Treatment of children with newly diagnosed brain stem gliomas with intravenous recombinant β-interferon and hyperfractionated radiation therapy: A childrens cancer group phase I/II study

BACKGROUND. Prognosis for the majority of children with brain stem gliomas is dismal. In previous studies, recombinant beta-interferon (rβIF) has been shown to be effective for children with recurrent brain stem gliomas and may also act synergistically with radiotherapy (RT).

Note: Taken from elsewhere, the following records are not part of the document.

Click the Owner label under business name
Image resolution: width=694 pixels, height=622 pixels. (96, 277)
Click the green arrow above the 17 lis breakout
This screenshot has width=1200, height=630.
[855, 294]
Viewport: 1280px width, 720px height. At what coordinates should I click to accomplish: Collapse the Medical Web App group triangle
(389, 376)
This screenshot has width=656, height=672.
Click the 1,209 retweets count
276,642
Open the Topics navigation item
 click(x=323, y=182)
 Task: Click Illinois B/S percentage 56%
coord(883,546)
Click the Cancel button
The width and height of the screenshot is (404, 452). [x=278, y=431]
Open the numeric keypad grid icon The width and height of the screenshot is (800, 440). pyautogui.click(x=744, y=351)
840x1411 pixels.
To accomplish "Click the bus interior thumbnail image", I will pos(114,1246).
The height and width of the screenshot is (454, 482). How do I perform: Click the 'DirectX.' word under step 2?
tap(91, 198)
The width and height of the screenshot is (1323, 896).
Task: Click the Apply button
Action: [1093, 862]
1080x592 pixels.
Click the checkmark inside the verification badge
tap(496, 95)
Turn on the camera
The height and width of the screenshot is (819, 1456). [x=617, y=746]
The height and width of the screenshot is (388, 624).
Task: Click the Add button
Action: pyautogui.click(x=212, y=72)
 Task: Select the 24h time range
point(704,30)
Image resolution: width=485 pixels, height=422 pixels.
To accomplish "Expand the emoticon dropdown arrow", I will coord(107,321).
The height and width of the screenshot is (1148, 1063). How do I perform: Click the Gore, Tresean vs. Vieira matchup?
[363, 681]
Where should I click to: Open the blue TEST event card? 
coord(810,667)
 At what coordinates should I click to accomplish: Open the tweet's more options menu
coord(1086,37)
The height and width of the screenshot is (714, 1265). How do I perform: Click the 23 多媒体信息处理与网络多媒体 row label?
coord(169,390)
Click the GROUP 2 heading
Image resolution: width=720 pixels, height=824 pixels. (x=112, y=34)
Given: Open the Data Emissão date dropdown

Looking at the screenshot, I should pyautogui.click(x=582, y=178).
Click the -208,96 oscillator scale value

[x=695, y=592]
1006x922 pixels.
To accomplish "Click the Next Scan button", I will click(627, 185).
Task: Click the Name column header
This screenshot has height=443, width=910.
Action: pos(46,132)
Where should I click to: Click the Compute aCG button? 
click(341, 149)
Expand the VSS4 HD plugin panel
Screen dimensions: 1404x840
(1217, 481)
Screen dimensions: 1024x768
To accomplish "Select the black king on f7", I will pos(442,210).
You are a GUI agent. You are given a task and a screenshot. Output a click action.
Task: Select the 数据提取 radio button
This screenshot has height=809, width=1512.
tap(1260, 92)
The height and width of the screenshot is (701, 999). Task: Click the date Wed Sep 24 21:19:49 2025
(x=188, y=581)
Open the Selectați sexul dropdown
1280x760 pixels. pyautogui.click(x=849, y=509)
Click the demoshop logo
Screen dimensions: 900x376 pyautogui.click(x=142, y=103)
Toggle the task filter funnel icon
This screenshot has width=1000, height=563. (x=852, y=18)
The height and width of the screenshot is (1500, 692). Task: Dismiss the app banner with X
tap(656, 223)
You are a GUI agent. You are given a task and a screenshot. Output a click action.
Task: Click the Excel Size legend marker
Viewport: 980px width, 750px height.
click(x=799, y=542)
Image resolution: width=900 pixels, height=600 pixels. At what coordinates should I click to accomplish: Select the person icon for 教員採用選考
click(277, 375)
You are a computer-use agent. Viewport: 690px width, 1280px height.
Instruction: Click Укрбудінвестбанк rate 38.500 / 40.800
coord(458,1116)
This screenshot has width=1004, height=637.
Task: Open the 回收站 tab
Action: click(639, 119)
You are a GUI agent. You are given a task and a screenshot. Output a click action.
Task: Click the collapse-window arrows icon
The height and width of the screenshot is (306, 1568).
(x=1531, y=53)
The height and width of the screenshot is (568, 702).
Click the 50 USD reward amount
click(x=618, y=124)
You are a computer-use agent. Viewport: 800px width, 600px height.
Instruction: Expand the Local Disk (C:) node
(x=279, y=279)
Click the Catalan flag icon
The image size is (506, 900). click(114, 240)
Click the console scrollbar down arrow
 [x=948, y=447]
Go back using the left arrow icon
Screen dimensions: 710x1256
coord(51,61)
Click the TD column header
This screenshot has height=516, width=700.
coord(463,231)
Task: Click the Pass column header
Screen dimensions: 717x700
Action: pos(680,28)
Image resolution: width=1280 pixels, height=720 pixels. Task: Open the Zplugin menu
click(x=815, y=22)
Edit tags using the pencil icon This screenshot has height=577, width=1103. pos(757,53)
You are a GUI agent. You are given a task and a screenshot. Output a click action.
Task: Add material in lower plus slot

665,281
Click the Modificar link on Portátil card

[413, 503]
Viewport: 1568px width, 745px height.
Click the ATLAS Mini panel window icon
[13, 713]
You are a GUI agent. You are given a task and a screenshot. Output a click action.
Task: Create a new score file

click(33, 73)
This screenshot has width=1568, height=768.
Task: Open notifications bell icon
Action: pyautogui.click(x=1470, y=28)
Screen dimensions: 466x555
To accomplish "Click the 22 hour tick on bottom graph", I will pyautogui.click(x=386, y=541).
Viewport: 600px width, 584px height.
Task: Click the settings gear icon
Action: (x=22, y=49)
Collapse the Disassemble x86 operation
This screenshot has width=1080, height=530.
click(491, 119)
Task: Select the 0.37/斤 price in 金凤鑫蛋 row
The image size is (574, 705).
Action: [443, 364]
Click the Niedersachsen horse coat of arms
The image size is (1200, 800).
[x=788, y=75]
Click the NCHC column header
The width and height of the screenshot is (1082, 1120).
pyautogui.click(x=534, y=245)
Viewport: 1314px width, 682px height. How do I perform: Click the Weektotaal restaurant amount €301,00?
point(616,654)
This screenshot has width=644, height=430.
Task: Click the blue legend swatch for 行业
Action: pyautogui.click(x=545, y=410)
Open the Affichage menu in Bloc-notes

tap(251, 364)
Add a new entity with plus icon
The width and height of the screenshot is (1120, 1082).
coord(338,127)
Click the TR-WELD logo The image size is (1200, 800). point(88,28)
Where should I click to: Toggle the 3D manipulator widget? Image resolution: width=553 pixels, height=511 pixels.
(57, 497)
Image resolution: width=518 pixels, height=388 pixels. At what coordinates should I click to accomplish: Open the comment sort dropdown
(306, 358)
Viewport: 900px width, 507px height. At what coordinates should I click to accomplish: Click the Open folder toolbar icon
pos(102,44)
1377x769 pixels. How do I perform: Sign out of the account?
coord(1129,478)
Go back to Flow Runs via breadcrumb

METHODS. Thirty two children with diffuse intrinsic brain stem gliomas were treated with (rβIF) and 7200 centigray (cGy) of hyperfractionated RT (100 cGy twice-daily fractions) to determine the toxicity of treatment and the tolerance of the brain stem to this regimen, as well as to assess survival. Patients were treated with rβIF 3 times per week during RT and then for 8 weeks following RT. Initially, a dose escalation trial was performed. RESULTS. Interferon was initially begun at 12.5 x 10⁶ IU/m² and escalated up to 400 x 10⁶ IU/m². The safe starting dose was determined to be 100 x 10⁶ IU/m². Due to unacceptable toxicity, the maintenance dose was reduced to 200 x 10⁶ IU/ m². Therapy was relatively well tolerated, although 13 of the patients required dose modifications due to hepatic or hematologic toxicity. Four of the patients had to discontinue treatment due to this toxicity. One patient died while receiving maintenance IF of encephalopathy, seizures, and brain stein dysfunction; believed possibly due to the rβIF. Thirty of the 32 patients bare developed progressive disease. The median time to progression from study entry was five months and the median time to death was 9 months. CONCLUSIONS. We conclude that rβ1F plus hyperfractionated therapy can be tolerated by children with newly diagnosed brain stem gliomas, although there is occasional dose-limiting hepatic, blood, and central nervous system toxicity. This therapy did not result in a higher rate of disease control.